Elsewhere, Hayley and Kazi have already consummated theirs. In the bazaar, Francine confronts Stan about Bullock's offer. Stan says his word rules, so Francine breaks into a song about how awful Saudi Arabia is, stripping down into her bra and panties during the number. When she finishes, the moral police arrest her, as one of the rules is that musicals are forbidden. Stan visits Francine in jail, and when he learns that her cellmate has been imprisoned for 23 years for stealing a candy bar, agrees to go to the embassy to get help for Francine.

Meanwhile, Roger tries to avoid relations by telling his husband about the glorious epic, Beverly Hills, 90210. Out in the desert, God tells Steve to stop worrying about becoming a man and advises him to enjoy his childhood as long as possible. Hayley wakes up and finds a note from Kazi waiting for her: he's going through with his plan to attack the U.S. embassy, the same embassy that Stan just walked into. Hayley sprints over.

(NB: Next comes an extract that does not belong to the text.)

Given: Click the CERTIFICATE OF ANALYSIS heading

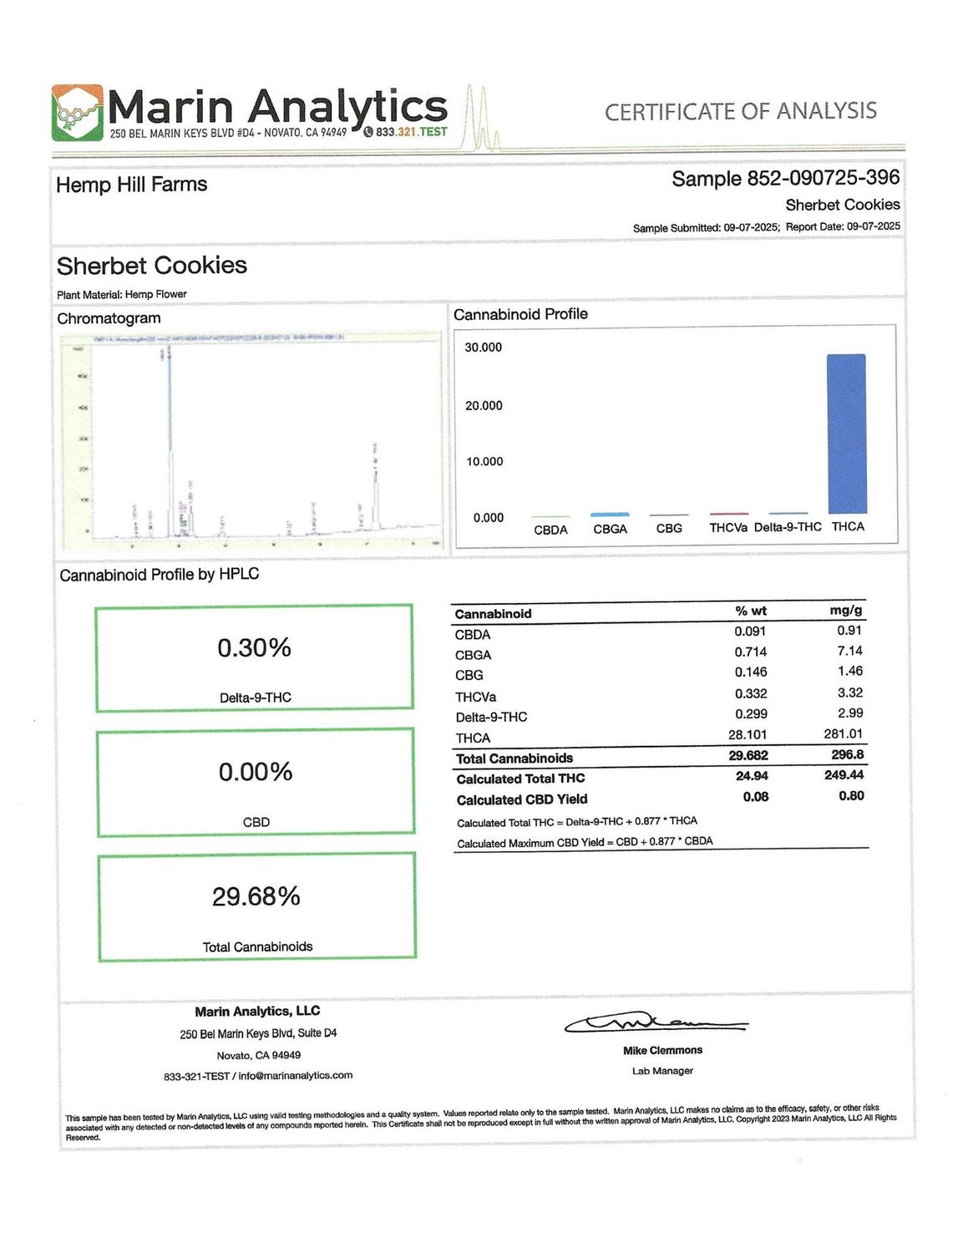Looking at the screenshot, I should click(x=740, y=112).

When she arrives, Hayley finds Kazi working at a Shwarma King stand by the embassy. Other girls laugh at her, saying Kazi tricks all American girls into thinking he's a terrorist. Inside, the consulate tells Stan he can get an American out of jail with no problem; he needs to see Francine's passport. Unfortunately, Stan has already burned all the family's passports. Steve returns from the desert and tells the townspeople he has spoken with God, who gave him a perfect plan to create peace between Israel & Palestine. The townspeople hail Steve as a visionary until he mentions that God is a woman. They can't accept this and decide to kill Steve. At her trial, Francine is sentenced to death by stoning. Stan declares that he won't let Francine die alone; so he gets himself sentenced to death by pretending to be a homosexual.

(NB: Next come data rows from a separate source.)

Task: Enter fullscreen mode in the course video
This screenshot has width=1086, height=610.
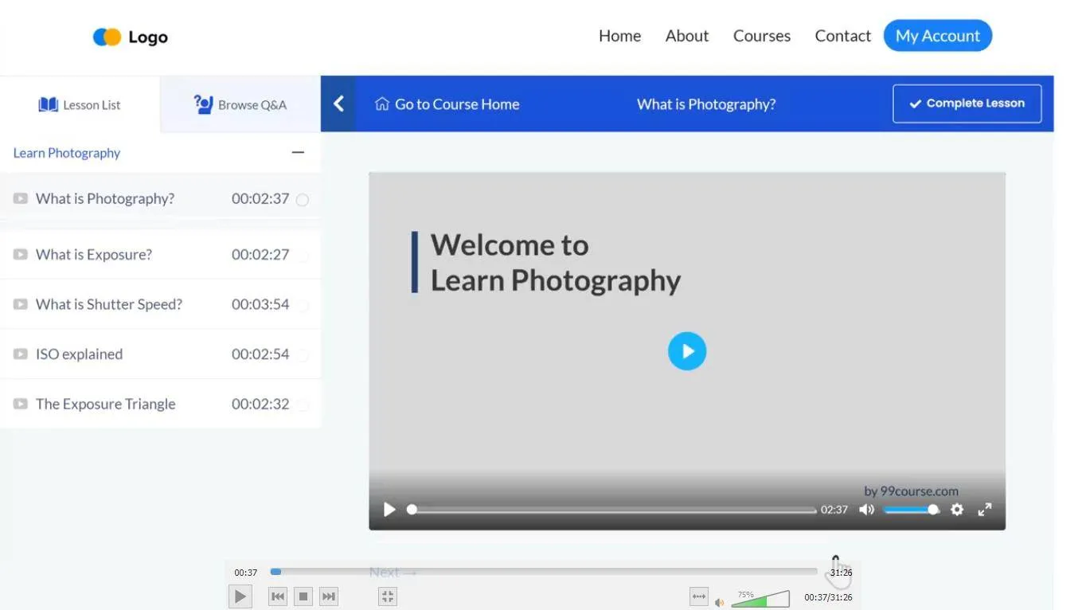Action: [x=985, y=510]

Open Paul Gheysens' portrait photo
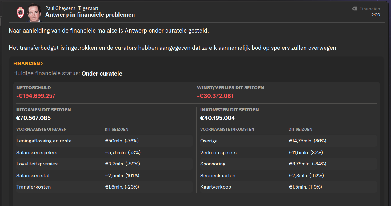point(34,13)
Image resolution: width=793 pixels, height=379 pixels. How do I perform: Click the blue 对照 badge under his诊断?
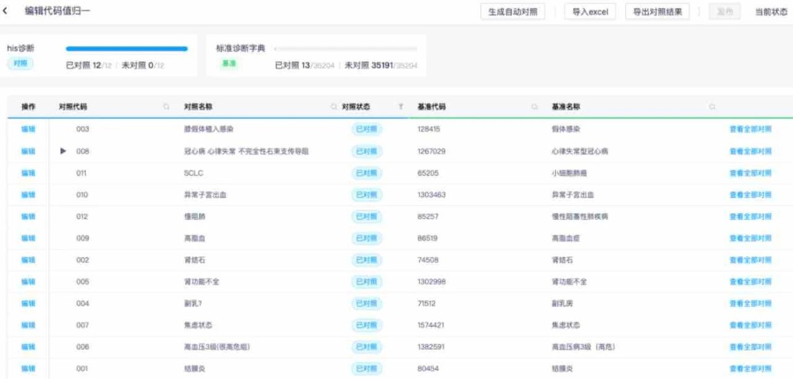click(20, 63)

At the stoning, Steve is buried next to his family after calling God a woman. Hayley's there too after she beat Kazi into a coma. But before the audience can start throwing rocks, President Bush choppers in and declares that democracy has arrived. He throws an American flag through the judge and pulls the Smiths out of the ground as the Saudis celebrate. However, it is revealed that this was all just a fantasy Stan had. The throwers pick up their stones. But the judge gets a call ordering the Smiths released. It turns out that Roger had his husband make the call. The Smiths arrive back on American soil and Stan kisses the ground and performs a musical number about how America is not the worst place in the world. Roger arrives in a suitcase and states, "What happens in Saudi Arabia, stays in Saudi Arabia".

==Production==
The episode aired on Fox in the United States on November 13, 2005, and was written by Carter Bays and Craig Thomas and directed by Anthony Lioi. In 2006, during an interview with MovieWeb, Mike Barker and Matt Weitzman named it their favorite episode of the season, saying: "You're asking us to pick a favorite... I gotta tell you it really is tough to pick a favorite. I'm really fond of the "Stan of Arabia" two parter. It was actually intended to be a one-hour special when we kind of pitched the idea to the network. They said, "Go for it! We can do that." And then suddenly it's like, "We can't do that. As a one hour it was really nice and pure and clean, and now it's a two-parter but I think it still works really well."

==Reception==
Ryan Budke of AOL TV gave the episode a positive review, saying "This was a great episode. I'm still thinking this two episode adventure could have been condensed into one, but good none-the-less. I have stared into Angelina Jolie's chest for many an hour before as well. I'm convinced the answers to the universe lie in there. In fact I'm going to go do a little research right now. I'll get back to you guys and let you know what I find." The episode was watched by a total of 7.74 million people; this made it the third-most watched show on Animation Domination that night, behind Family Guy and The Simpsons, which had 11.4 million.

This episode, along with its prequel "Stan of Arabia: Part 1", was banned by the government of Saudi Arabia, who claimed it was "promoting Islamophobia and anti-Arabism".